NHKの大河ドラマを見ていたら、後白河法王が平清盛から孔雀の羽を献上され、大層喜んでいました。日本人の最高位の人物でも孔雀の羽の美しさに感動したのでしょうか。
美しい尾羽を持つ孔雀は雄でしょうか?雌でしょうか?
尾羽が美しいのは雄であって雌ではないのです...
孔雀図(円山応挙・画、江戸時代後期、MIHO MUSEUM所蔵)
法王ですら...であれば、孔雀の雌は美しい雄の尾羽にイチコロでしょう。
では、なぜ、孔雀の雌は美しい尾羽を持つ雄と番おうとするのでしょうか?
チャールズ・ダーウィンを悩ませた問題です。
2説あるといいます。
一つ目は、美しい雄の子は美しく生まれ、子もまた多くの雌に支持される可能性が高い。だから、自分の遺伝子を残す確からしさが高いというものです。
二つ目は、羽が美しくなるためにはテストロンというステロイドが必要なのです。しかし、このテストロンなどのステロイドは免疫力を低下させてしまう。免疫力が低下すれば、生存することは困難になります。
そこで、尾羽が美しい雄は、テストロンが多くても力強く生きることができることを証明しているのです。美人薄命とは嘘なのでしょうか...
どうやら、二つ目の説が有力なようです。
テストロンが多ければ、羽はカラフルとなり、大きく、歌がうまくなり、攻撃的になります。
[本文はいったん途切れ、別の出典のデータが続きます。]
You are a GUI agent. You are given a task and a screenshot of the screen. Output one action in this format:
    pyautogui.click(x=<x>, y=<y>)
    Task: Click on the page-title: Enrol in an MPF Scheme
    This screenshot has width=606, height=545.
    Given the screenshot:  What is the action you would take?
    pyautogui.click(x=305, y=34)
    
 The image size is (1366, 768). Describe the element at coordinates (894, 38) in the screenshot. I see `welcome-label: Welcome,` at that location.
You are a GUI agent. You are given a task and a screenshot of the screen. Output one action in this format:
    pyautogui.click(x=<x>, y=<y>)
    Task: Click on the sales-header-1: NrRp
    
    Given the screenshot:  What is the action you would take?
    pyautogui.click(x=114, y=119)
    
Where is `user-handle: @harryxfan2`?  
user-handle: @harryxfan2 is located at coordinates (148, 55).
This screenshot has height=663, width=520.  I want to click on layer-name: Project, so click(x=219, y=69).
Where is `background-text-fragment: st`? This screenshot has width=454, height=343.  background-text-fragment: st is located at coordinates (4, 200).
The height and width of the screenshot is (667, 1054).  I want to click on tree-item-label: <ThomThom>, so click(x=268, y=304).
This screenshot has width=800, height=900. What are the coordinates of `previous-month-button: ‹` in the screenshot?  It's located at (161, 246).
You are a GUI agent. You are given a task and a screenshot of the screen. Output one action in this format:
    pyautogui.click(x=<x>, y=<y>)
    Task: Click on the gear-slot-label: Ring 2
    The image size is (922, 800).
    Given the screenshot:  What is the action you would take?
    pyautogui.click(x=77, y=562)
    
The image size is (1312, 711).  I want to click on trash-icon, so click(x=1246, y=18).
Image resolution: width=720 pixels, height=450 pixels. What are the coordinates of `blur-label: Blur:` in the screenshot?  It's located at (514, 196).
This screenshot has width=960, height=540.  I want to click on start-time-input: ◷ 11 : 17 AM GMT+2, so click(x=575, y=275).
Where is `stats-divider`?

雄は自分の子孫を残すために、自らの寿命を縮めても雌と番おうとする。そして予定通り、免疫力を低下させた雄は早く死ぬ。でも、子孫は残るのです。
人間においても、男の方が女よりも平均寿命が短い。幼児死亡率も男の方が高い。男の方が、生命力が弱いのは事実なのですが、その理由の一つがわかったような気がしました。
雄は自らの寿命を縮めてまでも雌にアピールしたい。それは個体が遺伝子の短期的なビークル(乗り物)に過ぎないという現在の生物学の原理を説得力のあるものとしています。ステロイドを使って、個体の寿命を縮めてまでも自己の複製子を残そうとする遺伝子の存在は日常の我々個体の常識を覆すものです。
冷静に見ると、個体には遺伝子の複製を完全ならしめるまでの生存がプログラムされているようです。人間であれば50歳前後。それ以降は、遺伝子には個体に生存し続けさせる理由がありません。むしろ、生殖能力を失った高齢者が数多く残る状態は自らの遺伝子にとって望ましいことではないかもしれません。
今生じている高齢化社会における世代間の競争の問題は、遺伝子と遺伝子から見放された個体との争いといえるかもしれません。
五十路の坂を越えた私はこれから自分の遺伝子と競争することになるのでしょうか?そう語っているのも個体ではなく、遺伝子が言わせているのかもしれません。
個体における二元論とでもいうのでしょうか?個体と遺伝子それぞれの視点から生きて行くのも面白いかもしれません。